Bali Pulendran, PhD
Professor of Pathology, and the Institute for Immunity, Transplantation and Infection
Stanford University School of Medicine
Talk to be announced...please check back
BA (Honors), Cambridge University, Queens' College, 1985-1988
PhD, The Walter & Eliza Hall Institute for Medical Research, The University of Melbourne, 1991-1995
RESEARCH INTERESTS: IMMUNOLOGY/VACCINOLOGY/VIROLOGY
In many ways the immune system can be described in anthropomorphic terms:
- its memory allows it to remember and recognize pathogens, commensals or vaccines, after years or even decades
- it can distinguish between the body's own cells and those of another organism
- it makes decisions about how to respond to particular pathogens
This last characteristic is the focus of our research.
Central to the immune system's decision-making process are dendritic cells (DCs), which can sense pathogens, commensals, or vaccines, and orchestrate appropriate immune responses to them. Given their emergence as key regulators of the immune response, there is great enthusiasm for harnessing DCs in the immune therapy of infectious diseases, autoimmunity, allergies, transplantation and cancer [e.g. Pulendran & Ahmed, 2006, Cell. 124: 849; Pulendran, 2004, Immunol. Reviews. 199: 227; Pulendran et al, 2001, Science. 293: 253].
Our research is focused on understanding the fundamental mechanisms by which DCs control innate and adaptive immune responses, as well as in exploiting these in vaccinology and immune therapy.

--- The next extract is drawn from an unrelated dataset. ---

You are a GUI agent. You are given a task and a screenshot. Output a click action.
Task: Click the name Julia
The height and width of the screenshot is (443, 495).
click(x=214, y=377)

Within this board area, our specific goals are:
1. To determine the molecular mechanisms and signaling networks by which different microbial stimuli modulate DC function so as to induce strikingly different classes of adaptive immune responses [Th1, Th2, Th17, tolerogenic, or T regulatory responses]. Recent data from our lab suggest that the nature of the particular subset of DC, as well as the type of pathogen recognition receptors (e.g. Toll receptors, C-type lectins) expressed by the DCs play important roles in this process [Agrawal et al, 2003, Cutting Edge: J. Immunol 171: 4984; Dillon et al, 2004, J. Immunol. 172: 2797; Dillon et al, 2006, J. Clin Invest. 116: 916]. This question is being further explored using a combination of cellular and molecular immunological techniques, including transgenic and knockout mice, gene array and proteomic technologies, and in vivo models of immune response, using both mice and non-human primates.
2. To study how different pathogens, including certain agents of bioterrorism such as anthrax and Ebola, modulate DC function during pathogenesis. These projects are being pursued in collaboration with scientists at the Centers for Disease Control (CDC) [Agrawal et al, 2003, Nature. 424:329; Mahanty et al, 2002; Cutting Edge, J. Immunol. 170:2797].
3. To understand the immunological mechanisms by which some of our best empirically derived vaccines work, with a view to utilizing such insights in the design of novel vaccines against pandemics and emerging infections. To this end, our recent work suggests that the highly successful yellow fever vaccine 17D (YF-17D), an empirically derived vaccine which has been administered to over 400 million people over the past 65 years, works by stimulating multiple Toll-like receptors on several different subsets of DCs, to evoke a broad spectrum of adaptive immune responses [Querec et al, 2006, J. Exp. Med. 203: 413]. We are presently undertaking a systems biological approach, using genomics and proteomics, to determine whether there are "signatures" of early innate immune activation, which could predict the magnitude, quality and persistence of the immune response in humans vaccinated with YF-17D.
4. To utilize insights gained above to develop novel vaccines. In this context, an ongoing project aims to explore the efficacy of using TLR ligands and other agents that modulate DC numbers (e.g. Flt3-Ligand) or function, as immune modulators or vaccine adjuvants against HIV, in non human primate models.